If you ask me, the two major causes of the kind of depravity in humans that lead to rape is the objectification of females and the love of money. We must begin to have serious conversations around patriarchal cultures that see women as mere objects that have been acquired like mere property through the payment of bride price! A symbolic gesture that was devised to esteem women is deemed by many as the actual worth and value placed on women! In many cultures, what should be a cheerful gift of honour is made a burdensome commercial transaction.

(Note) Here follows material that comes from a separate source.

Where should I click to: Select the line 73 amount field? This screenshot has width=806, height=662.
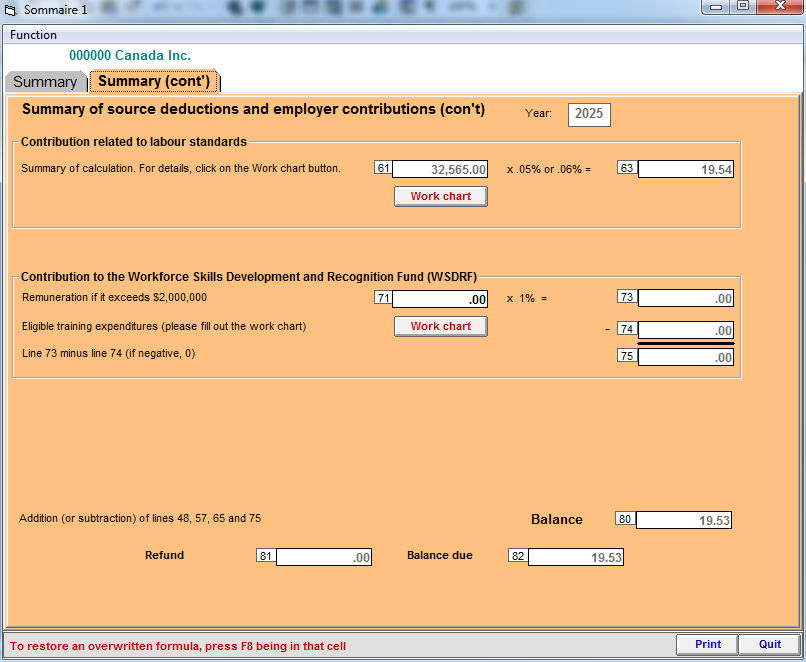[x=685, y=299]
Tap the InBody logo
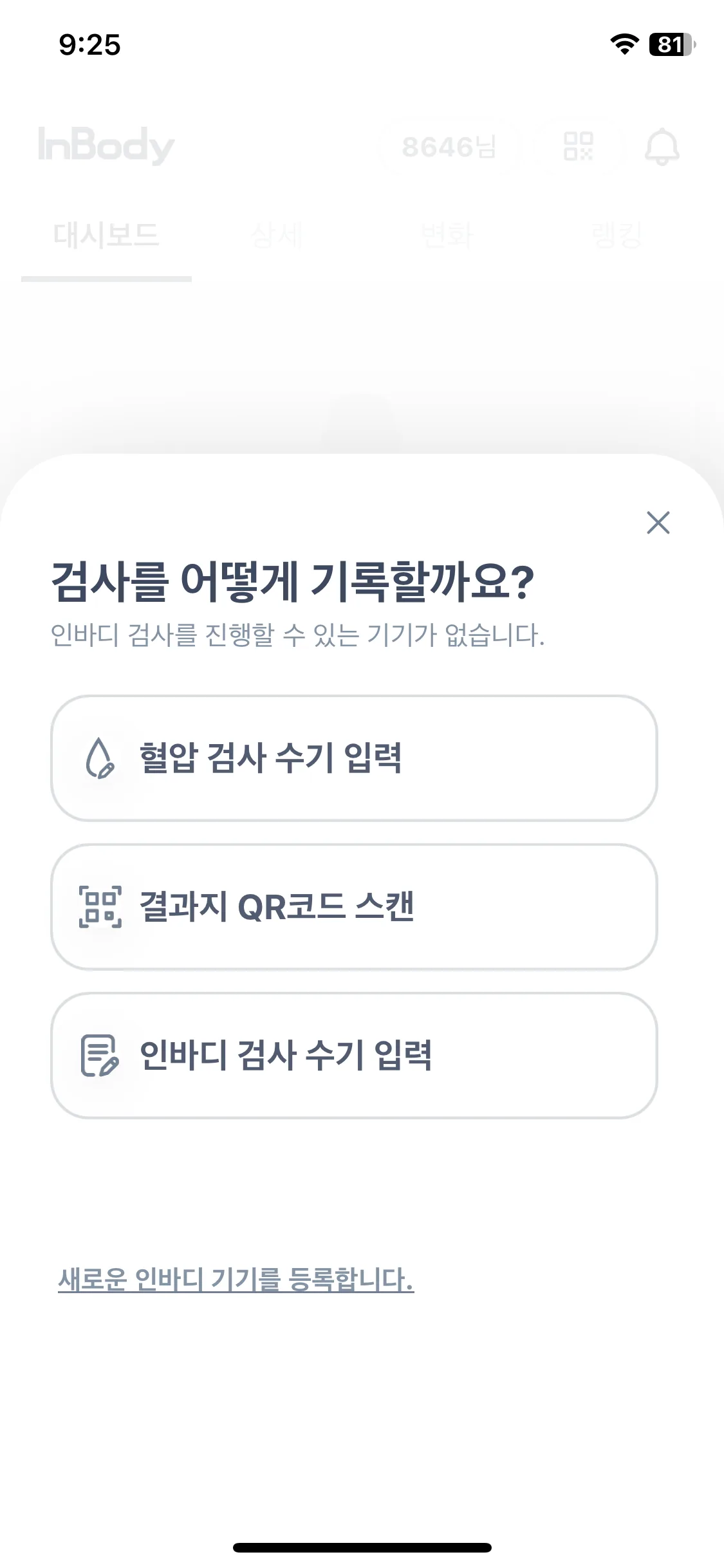Image resolution: width=724 pixels, height=1568 pixels. click(x=106, y=145)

We need to further begin to question the mentality that sees women as glorified maids or that define their value solely based on the sexual pleasure they can offer. While at it, we must ask if the women liberation movements that teach wives to revolt, without more, are winning the war of mutual love and respect in our homes. We need to sit men who are domineering rulers rather than loving leaders at home down and teach them true leadership. We need to begin to take a second look at pre-marital relationships where verbal and physical abuse are excused; and homes where these anomalies are normalized.
We need to begin to have conversation about the entertainment industry that have turned women to sexual objects in their musical videos and soft pornographic films; and ignorant men and women that celebrate such debasing of womanhood in the name of freedom. We must speak to the value system in our families, communities, and the country at large, where money, fame and power are held in higher esteem and pursued at the expense of virtues like diligence, honesty, integrity, love and compassion. We need to begin to ask our churches and mosques whether their members are still spurred to act morally right by their teachings or they also now help to fester their lust for money at any cost. As a Christian, Scripture teaches of a divine power that helps to live righteously in an ungodly world and of humans like us who have so lived; we need to ask if this is still the focus of our meetings or we have changed the syllabus for worldly gains.
A systemic objectification of females and the dysfunctional world view that puts materialism as the ultimate pursuit of life on the one hand, and the collapse of social institutions that should keep these things in check on the other hand, sums up my hypothetical view of what debases the human mind to the point of sexual assault and rape. To cite Freud, the super-ego that should rub off on the ego to keep the animalistic id in place has become corrupted, and the id has been let loose.
A rapist rapes because he sees his victim as a mere object with little or no worth or value. A rapist rapes because he worships money and can offer the victim and her virtue to Mammon as sacrifice if the need arises. Until these twin evils are nipped in the bud, it is nearly impossible to stem the tide of rape.